• **Problem description**
The word "agent" marks the lines to find; copy every such line from the data below.

Collected data entries:
BEGIN
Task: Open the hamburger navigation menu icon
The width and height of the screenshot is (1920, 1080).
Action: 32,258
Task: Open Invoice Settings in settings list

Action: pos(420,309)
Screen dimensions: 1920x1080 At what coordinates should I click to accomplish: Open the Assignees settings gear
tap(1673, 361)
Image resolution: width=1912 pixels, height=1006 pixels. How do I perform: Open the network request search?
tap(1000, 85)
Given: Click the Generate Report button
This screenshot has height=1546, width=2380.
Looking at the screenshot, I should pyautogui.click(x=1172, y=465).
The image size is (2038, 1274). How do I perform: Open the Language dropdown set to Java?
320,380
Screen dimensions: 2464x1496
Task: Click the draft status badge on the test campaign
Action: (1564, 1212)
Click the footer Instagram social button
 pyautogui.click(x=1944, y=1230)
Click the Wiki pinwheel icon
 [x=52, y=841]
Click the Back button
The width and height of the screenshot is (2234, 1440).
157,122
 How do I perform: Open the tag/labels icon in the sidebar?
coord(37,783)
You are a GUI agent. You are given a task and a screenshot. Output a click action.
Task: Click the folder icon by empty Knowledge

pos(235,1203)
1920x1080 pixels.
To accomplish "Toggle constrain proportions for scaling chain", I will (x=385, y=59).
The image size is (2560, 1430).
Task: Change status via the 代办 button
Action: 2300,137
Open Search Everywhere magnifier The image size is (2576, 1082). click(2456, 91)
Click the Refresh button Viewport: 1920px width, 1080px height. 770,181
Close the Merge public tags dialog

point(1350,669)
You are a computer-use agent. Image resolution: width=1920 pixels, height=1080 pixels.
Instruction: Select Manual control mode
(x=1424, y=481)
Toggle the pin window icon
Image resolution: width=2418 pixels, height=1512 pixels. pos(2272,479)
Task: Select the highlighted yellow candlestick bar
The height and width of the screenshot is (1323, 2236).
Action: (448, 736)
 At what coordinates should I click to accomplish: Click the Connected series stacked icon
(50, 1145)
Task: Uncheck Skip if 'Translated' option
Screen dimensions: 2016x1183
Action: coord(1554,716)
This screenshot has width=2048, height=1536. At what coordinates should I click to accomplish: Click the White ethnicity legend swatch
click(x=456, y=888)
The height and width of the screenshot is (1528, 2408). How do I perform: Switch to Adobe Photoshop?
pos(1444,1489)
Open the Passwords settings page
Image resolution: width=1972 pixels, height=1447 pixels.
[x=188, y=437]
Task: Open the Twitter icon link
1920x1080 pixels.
END
• **Response to the exercise**
You are a GUI agent. You are given a task and a screenshot. Output a click action.
You are a computer-use agent. Image resolution: width=1920 pixels, height=1080 pixels.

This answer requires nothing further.